October 13 (News) – Food and Drug Administration scientists said Wednesday that studies suggest a booster for the Johnson & Johnson COVID-19 vaccine might provide better protection for recipients, but ultimately concluded that they are not sure when this additional vaccination should be given.
The scientists outlined their assessment of the vaccine in a 54-page document due to be presented Thursday and Friday at a meeting of the FDA’s Advisory Committee on Vaccines and Related Biological Products.
The committee will consider a motion from Johnson & Johnson to approve a booster for its single-use vaccine to extend immunity to COVID-19.
“Although the FDA has not independently confirmed any data sets, summaries of the data suggest that a second dose given approximately 2 months after the first dose may have benefit,” they wrote.
Scientists found that Johnson & Johnson subsidiary Janssen, who makes the vaccine, asked for approval for a booster six months after the initial vaccination, but also said one could be given as early as two months after vaccination.
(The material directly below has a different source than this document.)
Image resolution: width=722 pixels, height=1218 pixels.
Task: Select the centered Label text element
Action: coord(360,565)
Johnson & Johnson presented evidence to the FDA that its single dose offers less protection against the virus.
In their Wednesday document, FDA experts said the data presented made it difficult to say with certainty how effective a booster would be after six months, given that Johnson & Johnson only examined a small number of people during that period.
They also said the data doesn’t provide much information on how effective the vaccine is against the more contagious Delta variant.
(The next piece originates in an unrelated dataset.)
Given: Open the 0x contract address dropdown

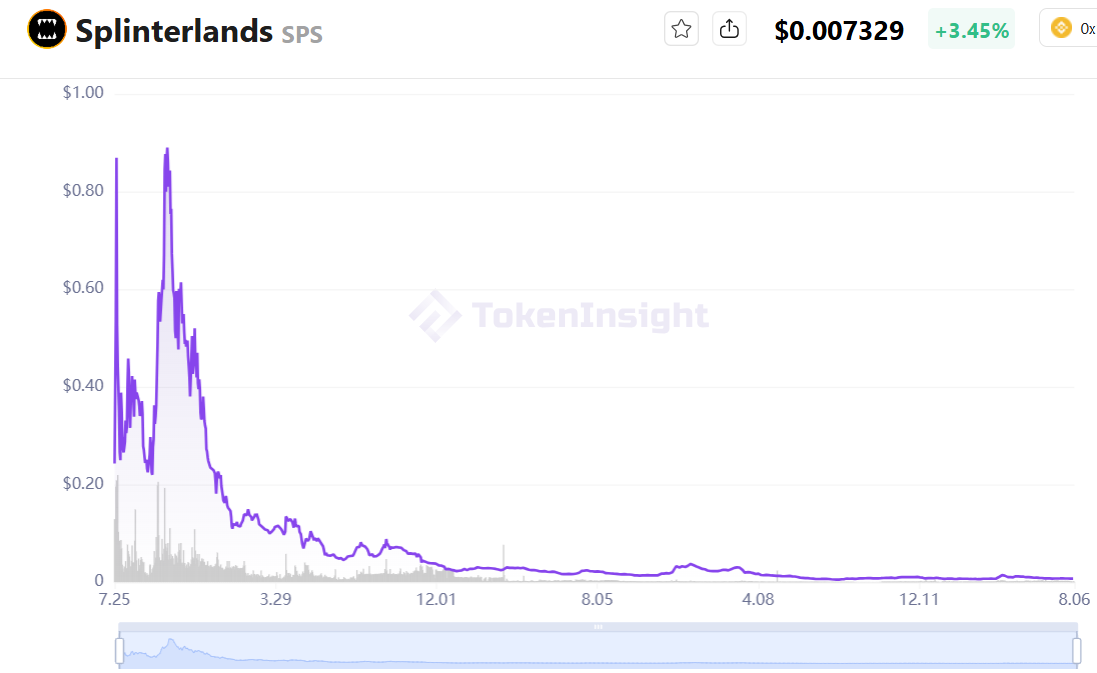Looking at the screenshot, I should click(1069, 29).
“Finally, the small number of accumulated cases that have been confirmed to be caused by the Delta variant precludes any conclusion as to efficacy against that variant,” they wrote.
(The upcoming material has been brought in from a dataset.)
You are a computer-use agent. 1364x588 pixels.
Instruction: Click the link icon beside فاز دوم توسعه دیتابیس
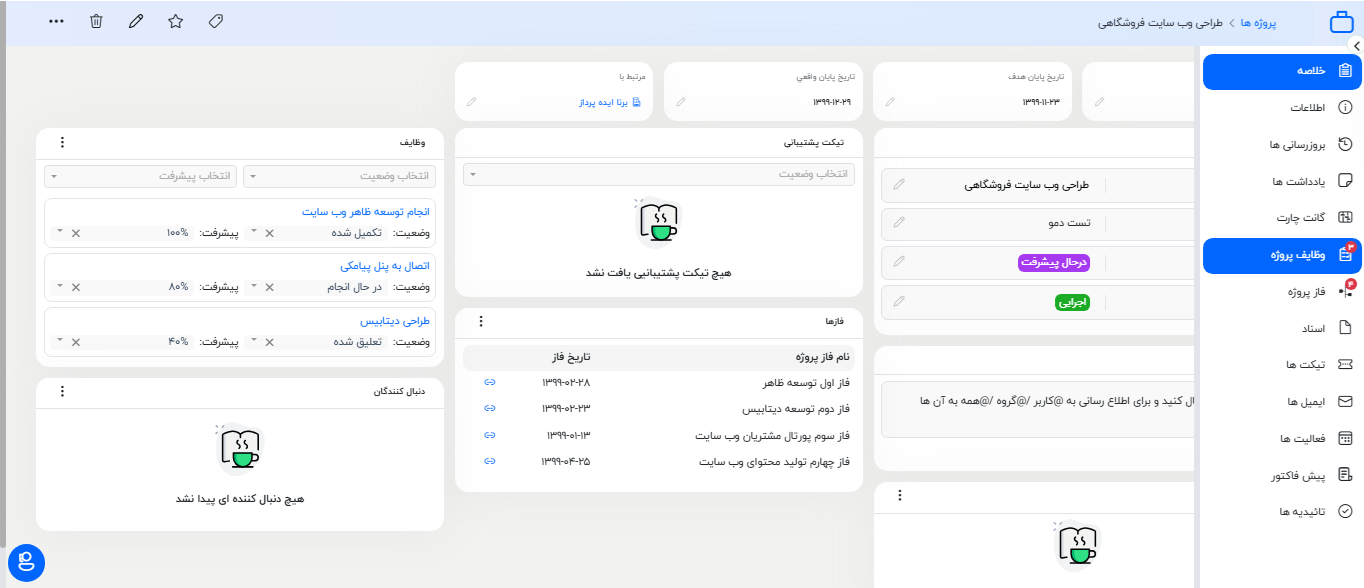(x=489, y=408)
“[It’s not known] if there is an increased risk of these or other side effects after a booster dose. … These risks and the associated uncertainties must be taken into account when weighing up the risks and benefits. ”
In addition, the scientists said that while Johnson & Johnson’s single-dose vaccine “still offers protection from severe COVID-19 disease and death,” it is still less effective than the Moderna and Pfizer vaccines.
The scientists find that the Johnson & Johnson vaccine offers between 72% and 81% effectiveness against COVID-19 hospital stays.
On Wednesday, the agency’s scientists asked if a booster dose was needed for those who received Moderna’s vaccine. They said the two-shot regimen appears to offer adequate immunity to the virus.